Sollte es wirklich so sein, dass Du über die 120m raus mußt würde ich das ganze nochmal überdenken. Denn mit der Rute+Boilie relativ genau auf 130m zu kommen ist selbst mit geeignetem Gerät und viel Training schon eine sehr gute Leistung aber noch zu schaffen. Dann aber den richtigen Platz mit einer Lotrute zu finden, denn nicht immer hat man das Glück das dieser Spod das andere Ufer ist, was man nur nicht befischen aber betreten darf und erst recht das Futter dahinzubringen geht aufgrund des richtigen Gerätes 2 Weitwurfruten+Rollen und dazu noch eine geeignete Weitwurf Lotrute und Spodrute zzgl. Rollen so richtig ins Geld - grob geschätzt für 4 Ruten+Rollen+Schnur noch nicht mal "Highend" ca. 1.600 €.  Dazu wirst Du, wenn Du nicht gerade ein Naturtalent bist, die nächsten Wochen mit "Wurftraining" verbringen und nicht mit angeln.

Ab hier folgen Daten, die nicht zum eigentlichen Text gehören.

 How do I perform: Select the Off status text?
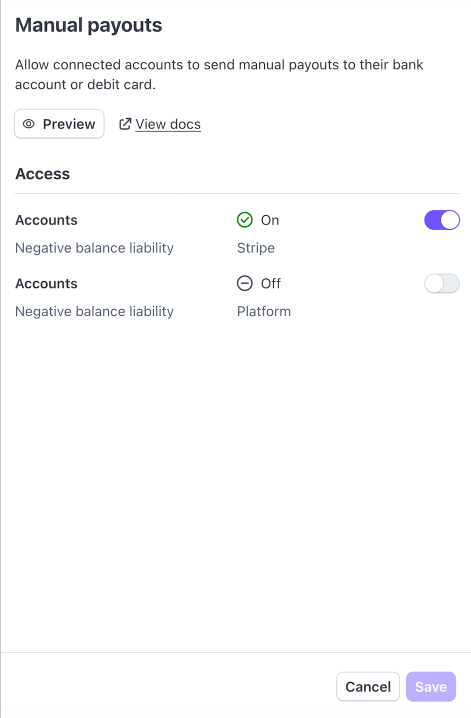271,283
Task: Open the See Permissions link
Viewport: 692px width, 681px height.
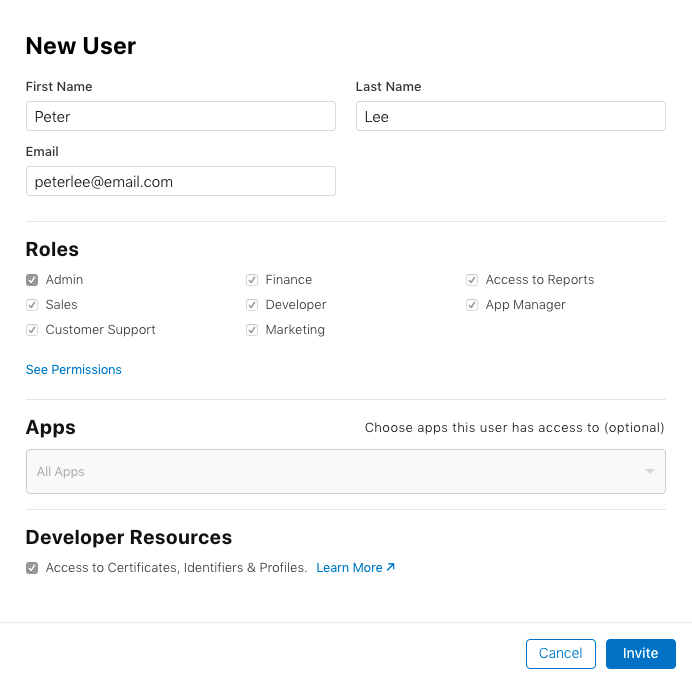Action: (x=74, y=370)
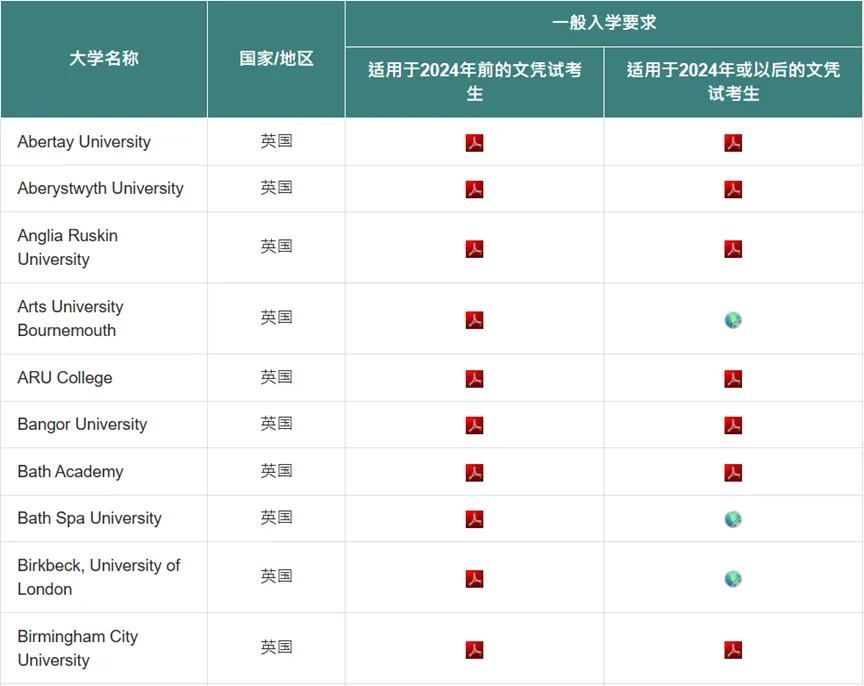Open Aberystwyth University post-2024 PDF document
This screenshot has height=686, width=864.
pos(733,188)
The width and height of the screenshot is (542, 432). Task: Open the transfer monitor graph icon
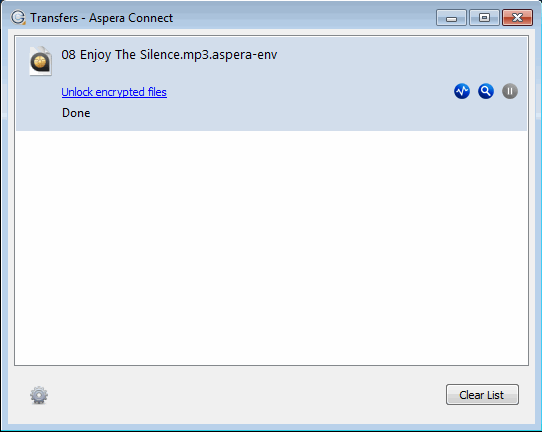point(462,92)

Gerade an einem im Nah bis Mittelbereich sehr stark befischten See kann es Sinn machen so zu fischen denn diese Weiten werden, wenn Boote verboten sind, aufgrund des imensen Aufwand wenn überhaupt nur von wenigen befischt und dann meist nur recht "halbherzig", sprich es wird ohne Loten und füttern einfach nur die Montage an einen vermutet guten Platz gefeuert. Allerdings kann man auch im Nahbereich, wie Teilzeitgott sehr richtig angemerkt hat, selbst bei hohem Angeldruck noch gute Spods finden wenn man sich mühe gibt und vorallem Spod beangelt die möglist weit vom Parkplatz entfernt liegen.


Gruß Peter


----------



## Kevin_NRW (16. Juli 2013)

*AW: Suche gute Karpfenrute mit dünnen Blank*

Hallo Peter,

genau so habe ich das auch gemacht. Ich habe dir mal eine Grafik angehängt. Die Markierten stellen sind absolute Hot Spots wo regelmäßig gut gefangen wird. Natürlich möchte ich dann auch die entsprechende Stelle befischen. Das Problem ist nur, das diese stellen weit draußen liegen. Das Ufer welches du direkt am Spot siehst, darf nicht betreten werden.


----------



## Carras (16. Juli 2013)

*AW: Suche gute Karpfenrute mit dünnen Blank*

Hi,

und wie bekommst Du Dein Futter auf die 140 Meter?

Gruß


----------



## Sensitivfischer (16. Juli 2013)

*AW: Suche gute Karpfenrute mit dünnen Blank*

Wenn die Ansicht, ungefähr das widergibt, was man in natura vorfindet, dann verdächtige ich noch andere Stellen gut zu sein!


----------



## cyberpeter (16. Juli 2013)

*AW: Suche gute Karpfenrute mit dünnen Blank*



Kevin_NRW schrieb:


> Hallo Peter,
> 
> genau so habe ich das auch gemacht. Ich habe dir mal eine Grafik  angehängt. Die Markierten stellen sind absolute Hot Spots wo regelmäßig  gut gefangen wird. Natürlich möchte ich dann auch die entsprechende  Stelle befischen. Das Problem ist nur, das diese stellen weit draußen  liegen. Das Ufer welches du direkt am Spot siehst, darf nicht betreten  werden.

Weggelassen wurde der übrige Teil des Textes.